The difference between NTSC and PAL is pretty fundamental, as others have mentioned. NTSC is 29.97 frames per second, and PAL is 25. Their resolutions are different too - NTSC is 480i, 720i or p, and so on. PAL starts at 768 x 576. If your reader isn’t configured for one of the formats, you can see how that could cause some serious issues.

Since DVD video is compressed digital data, it needs to be unpacked into a frame buffer in the player and (if using analog outputs) converted to analog and sent out to the TV / monitor.

The reason that commodity players don’t convert is that there’s no economic incentive for the manufacturers to do so. The manufacturers want to make a player they can sell all over the world, and the DVD CCA (that licenses the DVD format) has a vested interest in having “Region Coding” work, to prevent people in country X from purchasing discs intended for Country Y. A manufacturer that doesn’t go along risks having their key(s) revoked, meaning that new discs will no longer play on their players.

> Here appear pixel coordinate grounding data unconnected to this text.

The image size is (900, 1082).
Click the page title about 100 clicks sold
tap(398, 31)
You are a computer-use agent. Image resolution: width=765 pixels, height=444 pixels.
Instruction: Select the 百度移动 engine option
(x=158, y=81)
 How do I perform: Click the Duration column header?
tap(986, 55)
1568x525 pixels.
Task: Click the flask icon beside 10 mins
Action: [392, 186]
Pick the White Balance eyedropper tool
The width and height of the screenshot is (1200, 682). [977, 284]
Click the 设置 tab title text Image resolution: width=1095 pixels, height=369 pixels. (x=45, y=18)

So the manufacturers build players that output NTSC from NTSC DVDs and PAL from PAL ones, but don’t convert (since that would be evidence of supporting out-of-region discs). This holds true even for region 0 discs (allowed anywhere in the world).

Since a PC monitor is neither NTSC nor PAL, the player software needs to convert the video for the monitor, so a R0 disc will play there.

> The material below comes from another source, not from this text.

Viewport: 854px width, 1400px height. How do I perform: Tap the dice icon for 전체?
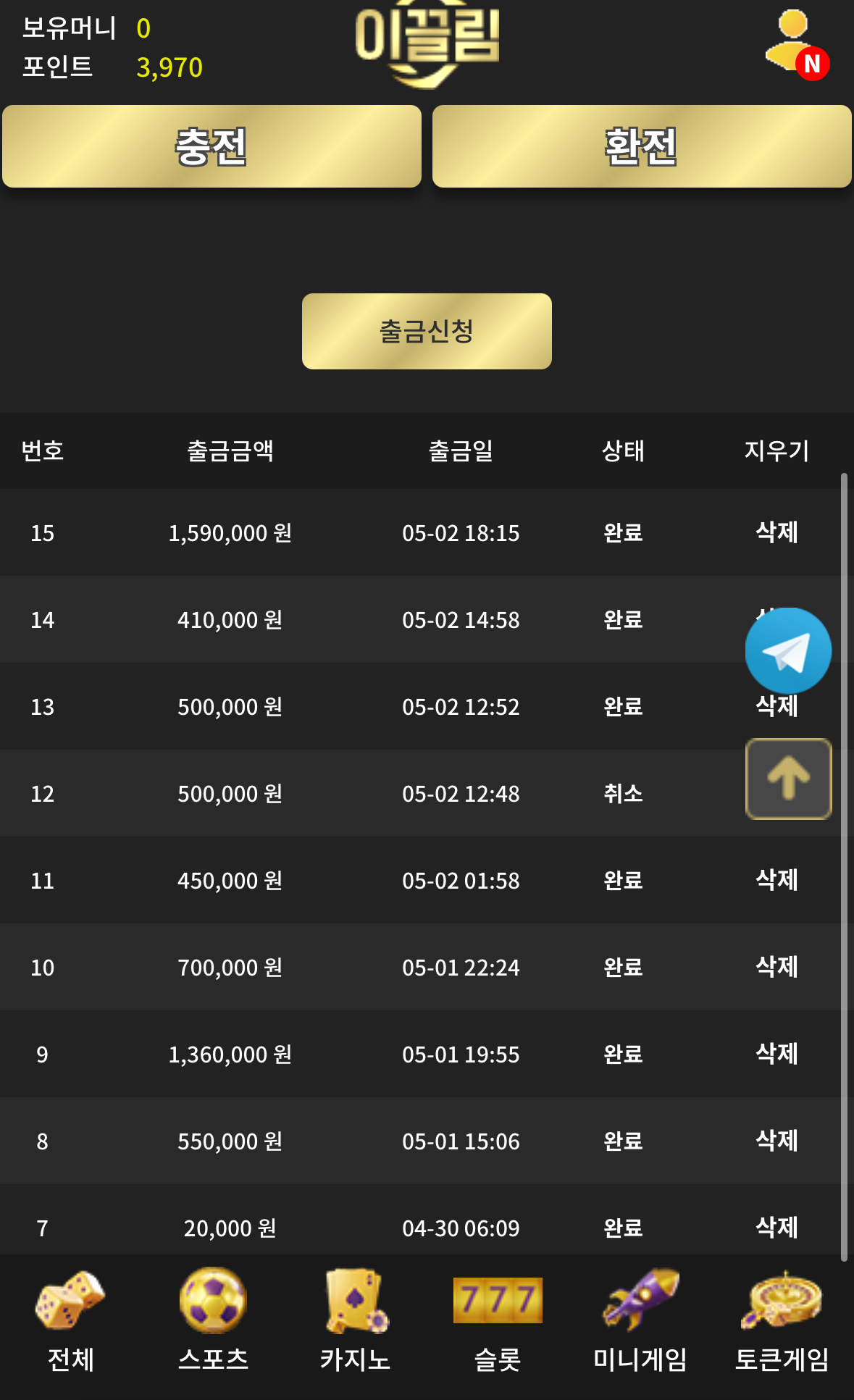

There are some standalone players that are advertised as being “multi-region”. Some of them are from manufacturers that aren’t DVD CCA licensees - they’re using some other manufacturer’s key(s), and if the DVD CCA revokes those keys, the legitimate owners of that other manufacturer’s players would not be able to play new discs. Other multi-region players are standard players with hardware or software modifications.

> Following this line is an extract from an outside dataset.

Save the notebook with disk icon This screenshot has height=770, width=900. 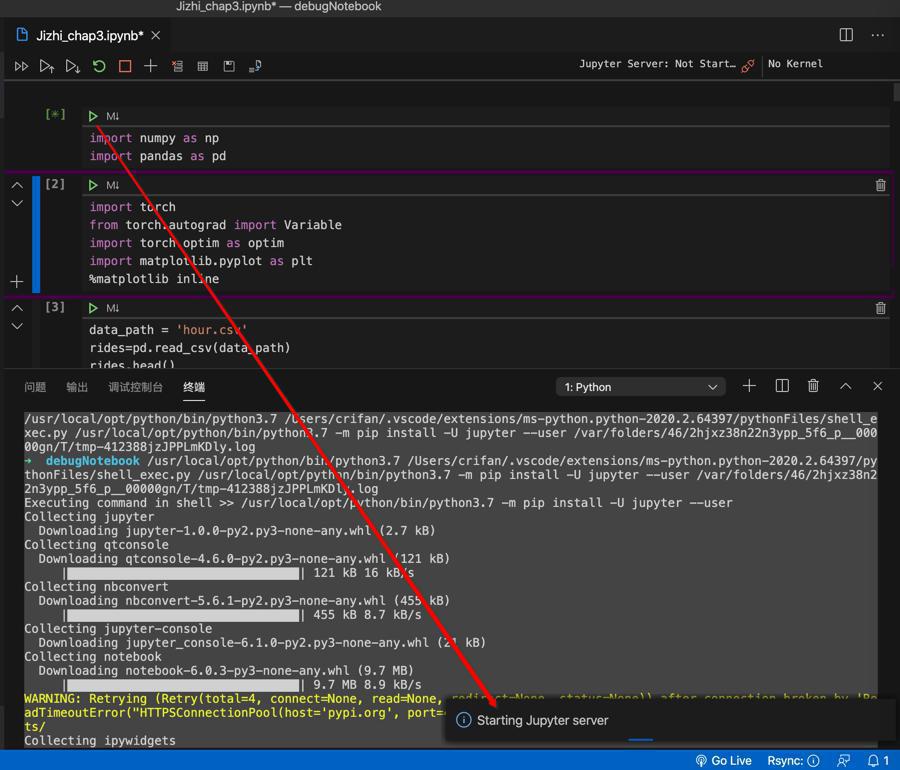pyautogui.click(x=229, y=66)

This is still true for some material on Blu-ray discs as well - as an example, the UK version of “Escape From New York” (which is not region-locked) will play the main movie just fine on a US BD player (since it was upconverted to 1080P), but the extra features won’t play, since they’re in standard-definition PAL. Again, a software player app on a PC will play them just fine.

Egypt doesn’t use NTSC or PAL, but a third standard called SECAM.

http://www.psreporter.com/secam_system_tv_standard.html

From what I read a PAL WII works on a SECAM television, but I don’t think any games released in the US would work there.

Strictly speaking, PAL is just an analogue colour-encoding mechanism, and does not imply 25 fps or 625 lines (576 usable). For example, analogue TV in Brazil is PAL-M, which is PAL colour but with 525 lines and 29.97fps, just like NTSC.

So the OP is right to wonder how an analogue colour system can have any bearing on digitally-encoded video. But informally, the terms PAL and NTSC are used in both analogue and digital media to mean the common frame rate/resolution combinations that we are familiar with.